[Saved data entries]
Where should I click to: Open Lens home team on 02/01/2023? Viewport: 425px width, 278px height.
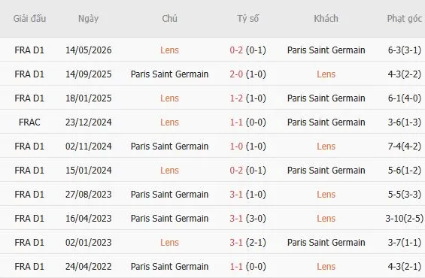point(169,243)
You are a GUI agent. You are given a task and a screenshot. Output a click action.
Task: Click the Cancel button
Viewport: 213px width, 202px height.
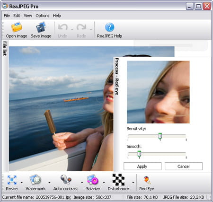(184, 167)
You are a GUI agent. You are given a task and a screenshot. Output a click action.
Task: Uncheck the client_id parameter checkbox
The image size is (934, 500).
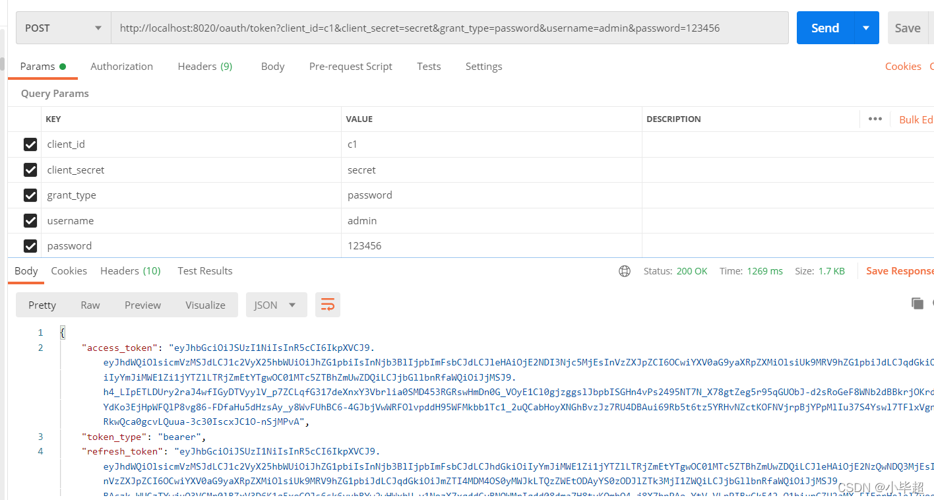point(30,144)
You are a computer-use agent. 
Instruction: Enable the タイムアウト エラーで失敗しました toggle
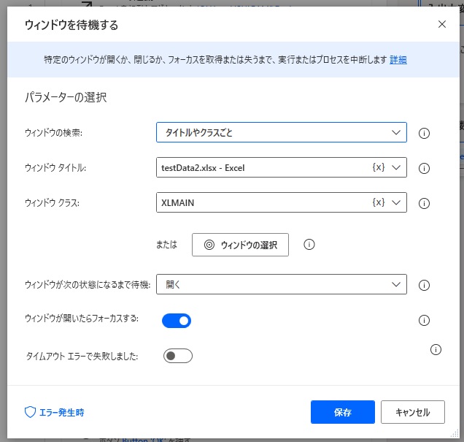pyautogui.click(x=177, y=356)
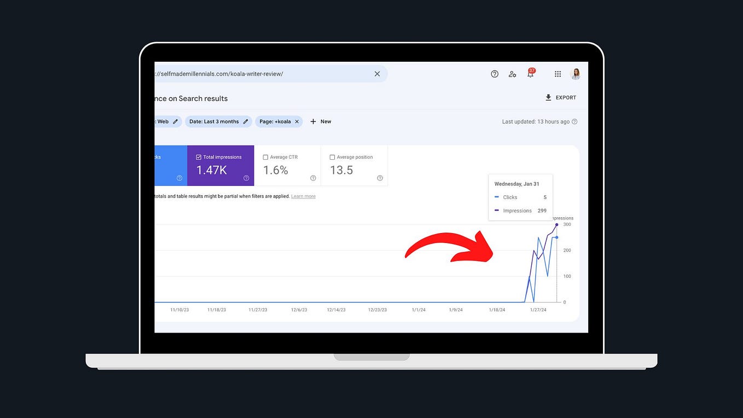Open the + New filter menu
The width and height of the screenshot is (743, 418).
pyautogui.click(x=320, y=121)
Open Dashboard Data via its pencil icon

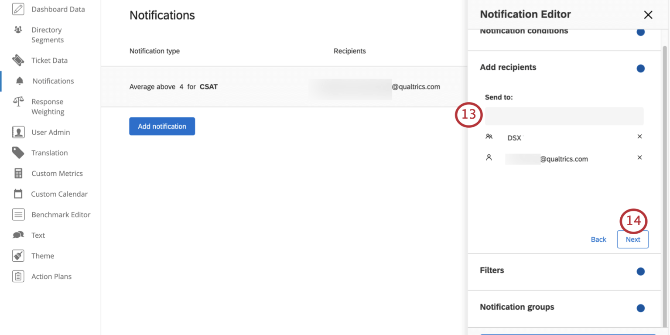[17, 9]
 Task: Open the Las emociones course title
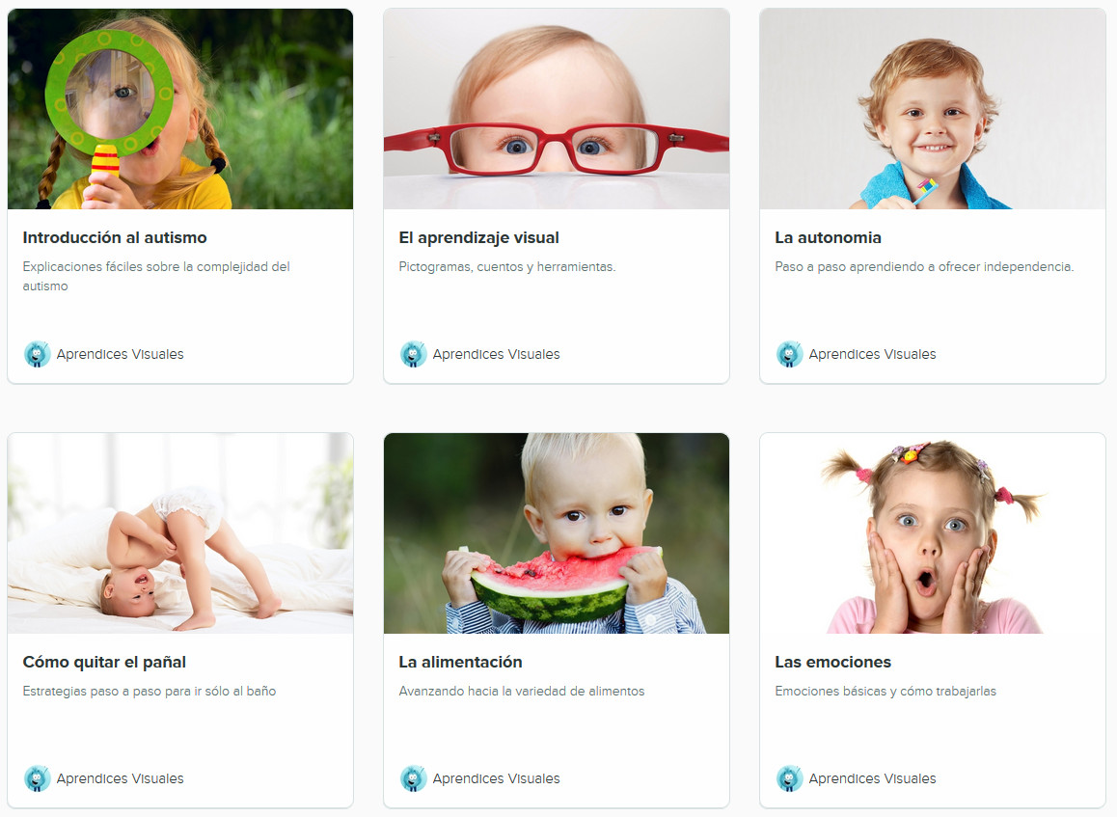832,663
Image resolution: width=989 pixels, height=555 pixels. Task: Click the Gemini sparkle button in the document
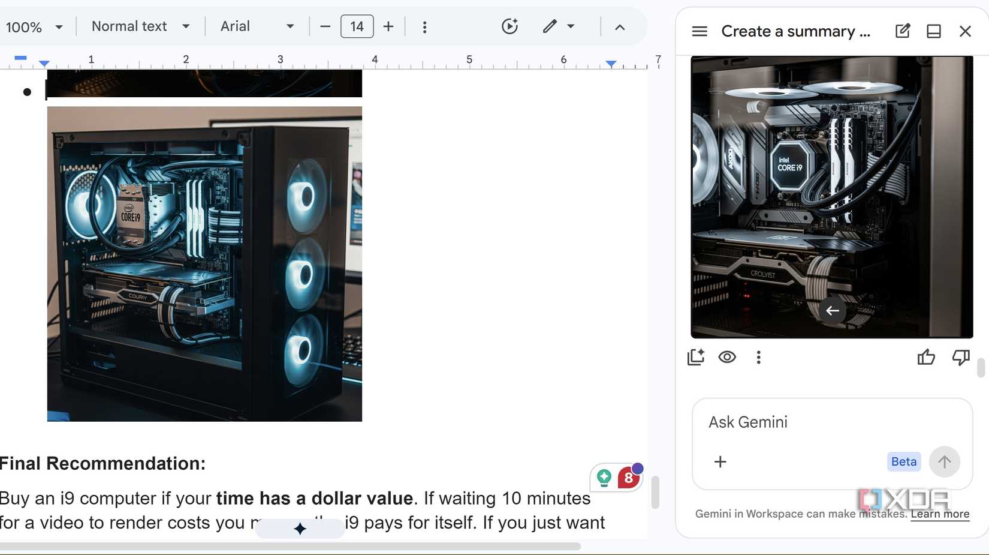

### Your task
Once the pictures are set aside, repeat the remaining data word for word.

### Solved exercise
Where should I click to: Open Lens home team on 02/01/2023? Viewport: 425px width, 278px height.
point(169,243)
You are a GUI agent. You are given a task and a screenshot. Output a click action.
Task: Click the Cancel button
Viewport: 213px width, 202px height.
(184, 167)
You are a GUI agent. You are given a task and a screenshot. Output a click action.
Task: Uncheck the client_id parameter checkbox
The image size is (934, 500).
point(30,144)
You are a computer-use agent. 
Instruction: Enable the タイムアウト エラーで失敗しました toggle
pyautogui.click(x=177, y=356)
Open the + New filter menu
The width and height of the screenshot is (743, 418).
pyautogui.click(x=320, y=121)
Open Dashboard Data via its pencil icon

[17, 9]
 Task: Open the Las emociones course title
832,663
Image resolution: width=989 pixels, height=555 pixels. Task: Click the Gemini sparkle button in the document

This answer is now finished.